#### PROBLEM TO SOLVE
What you return should be the complete data below, word for word, with no pictures in it.

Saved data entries
######

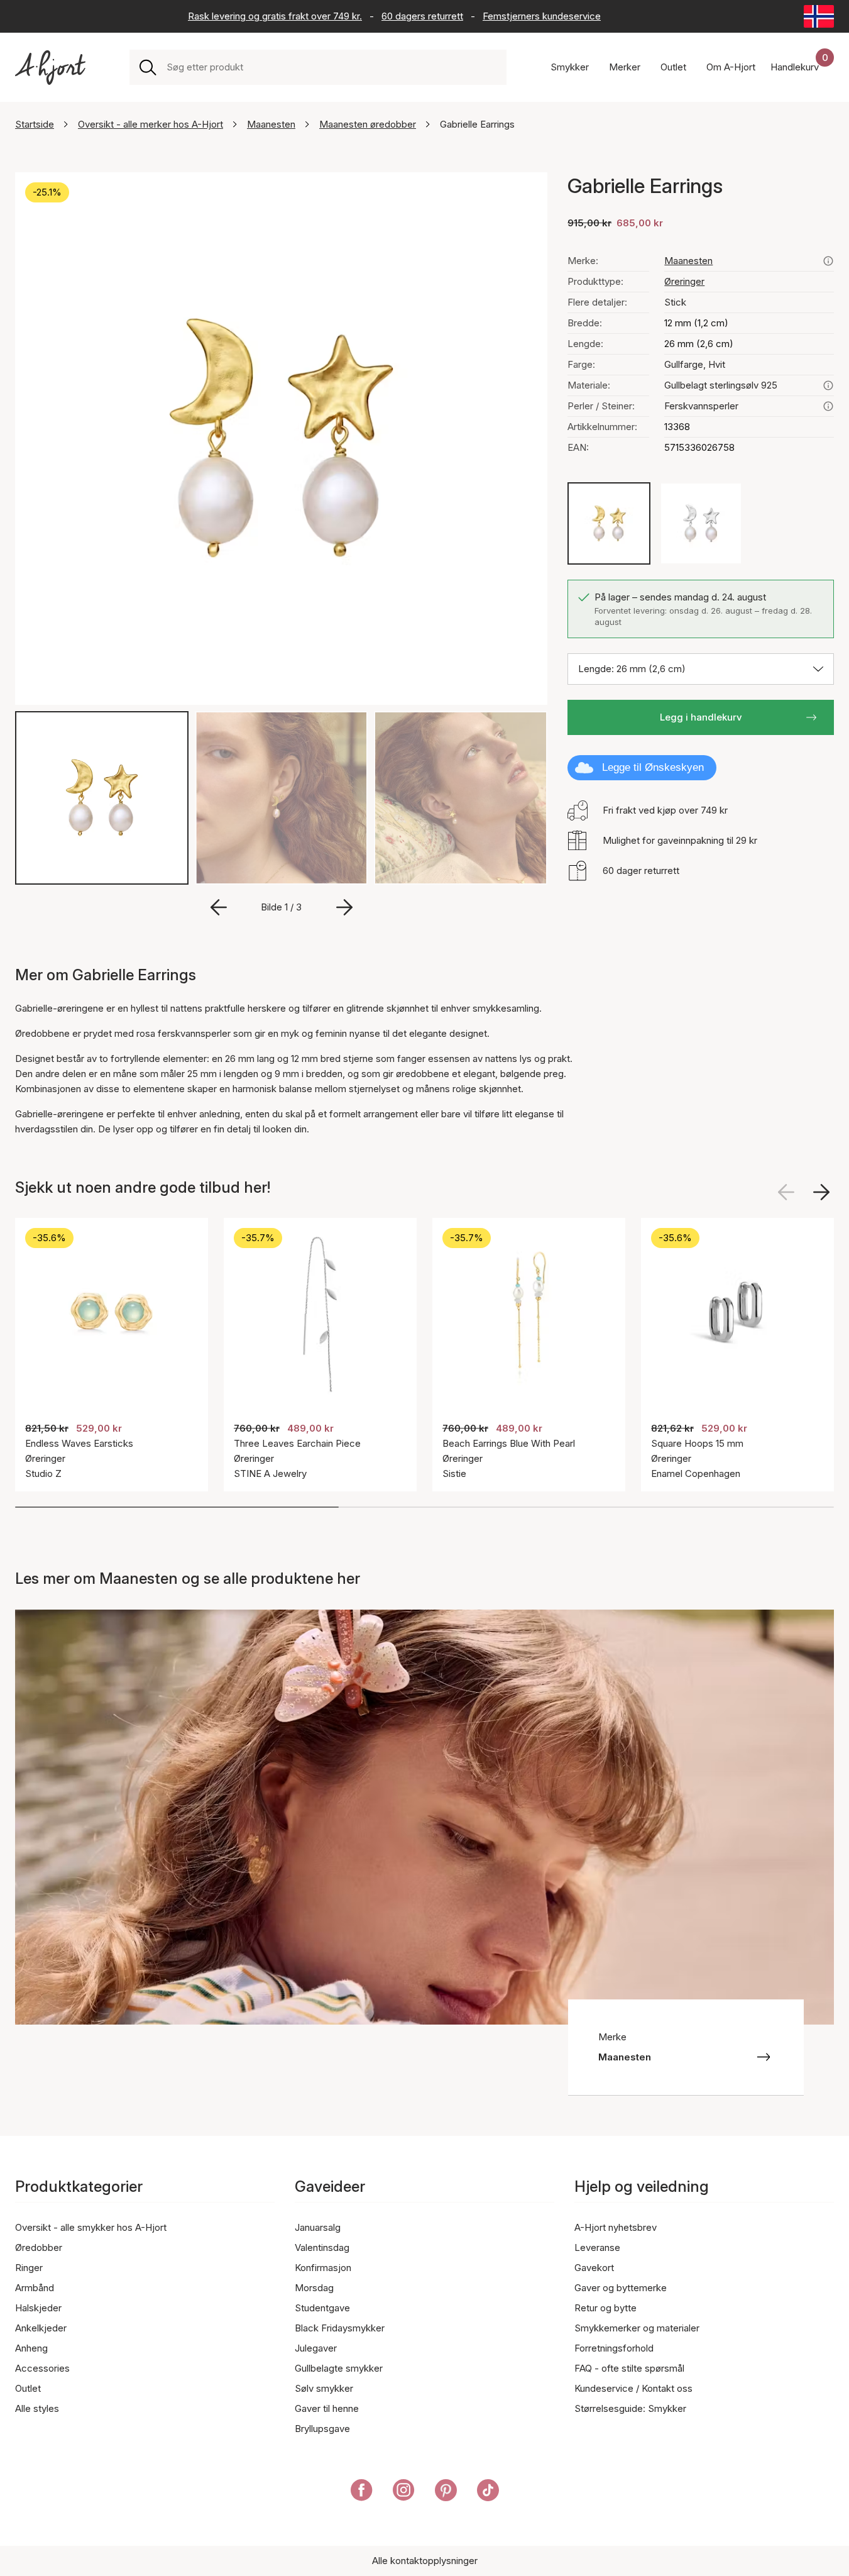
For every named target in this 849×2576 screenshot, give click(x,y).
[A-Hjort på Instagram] (404, 2492)
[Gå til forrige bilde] (218, 907)
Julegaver (316, 2348)
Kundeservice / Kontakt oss (633, 2388)
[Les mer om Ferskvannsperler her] (828, 406)
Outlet (28, 2388)
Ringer (29, 2268)
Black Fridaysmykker (340, 2328)
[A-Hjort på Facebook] (362, 2492)
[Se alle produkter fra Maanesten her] (828, 261)
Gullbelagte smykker (339, 2368)
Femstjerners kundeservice (542, 16)
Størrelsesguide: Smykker (630, 2408)
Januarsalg (318, 2227)
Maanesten (271, 124)
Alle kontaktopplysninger (425, 2561)
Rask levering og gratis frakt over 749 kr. (275, 16)
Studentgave (322, 2308)
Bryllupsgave (322, 2429)
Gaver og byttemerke (620, 2288)
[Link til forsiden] (50, 67)
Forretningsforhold (614, 2348)
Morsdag (314, 2288)
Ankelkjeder (41, 2328)
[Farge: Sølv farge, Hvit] (701, 523)
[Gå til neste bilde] (344, 907)
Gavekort (594, 2268)
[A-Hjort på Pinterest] (446, 2492)
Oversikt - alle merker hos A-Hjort (150, 124)
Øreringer (684, 281)
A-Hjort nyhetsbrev (615, 2227)
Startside (34, 124)
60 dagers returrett (422, 16)
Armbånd (34, 2288)
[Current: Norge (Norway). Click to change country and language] (819, 16)
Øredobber (38, 2247)
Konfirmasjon (323, 2268)
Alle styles (37, 2408)
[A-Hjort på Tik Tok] (488, 2492)
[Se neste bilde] (821, 1192)
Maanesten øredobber (367, 124)
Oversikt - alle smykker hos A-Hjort (91, 2227)
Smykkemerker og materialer (636, 2328)
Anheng (31, 2348)
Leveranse (597, 2247)
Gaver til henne (327, 2408)
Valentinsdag (322, 2247)
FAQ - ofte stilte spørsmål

######

#### YOUR SOLUTION
For every named target in this 849×2576 screenshot, give click(x,y).
[A-Hjort på Instagram] (404, 2492)
[Gå til forrige bilde] (218, 907)
Julegaver (316, 2348)
Kundeservice / Kontakt oss (633, 2388)
[Les mer om Ferskvannsperler her] (828, 406)
Outlet (28, 2388)
Ringer (29, 2268)
Black Fridaysmykker (340, 2328)
[A-Hjort på Facebook] (362, 2492)
[Se alle produkter fra Maanesten her] (828, 261)
Gullbelagte smykker (339, 2368)
Femstjerners kundeservice (542, 16)
Størrelsesguide: Smykker (630, 2408)
Januarsalg (318, 2227)
Maanesten (271, 124)
Alle kontaktopplysninger (425, 2561)
Rask levering og gratis frakt over 749 kr. (275, 16)
Studentgave (322, 2308)
Bryllupsgave (322, 2429)
Gaver og byttemerke (620, 2288)
[Link til forsiden] (50, 67)
Forretningsforhold (614, 2348)
Morsdag (314, 2288)
Ankelkjeder (41, 2328)
[Farge: Sølv farge, Hvit] (701, 523)
[Gå til neste bilde] (344, 907)
Gavekort (594, 2268)
[A-Hjort på Pinterest] (446, 2492)
Oversikt - alle merker hos A-Hjort (150, 124)
Øreringer (684, 281)
A-Hjort nyhetsbrev (615, 2227)
Startside (34, 124)
60 dagers returrett (422, 16)
Armbånd (34, 2288)
[Current: Norge (Norway). Click to change country and language] (819, 16)
Øredobber (38, 2247)
Konfirmasjon (323, 2268)
Alle styles (37, 2408)
[A-Hjort på Tik Tok] (488, 2492)
[Se neste bilde] (821, 1192)
Maanesten øredobber (367, 124)
Oversikt - alle smykker hos A-Hjort (91, 2227)
Smykkemerker og materialer (636, 2328)
Anheng (31, 2348)
Leveranse (597, 2247)
Gaver til henne (327, 2408)
Valentinsdag (322, 2247)
FAQ - ofte stilte spørsmål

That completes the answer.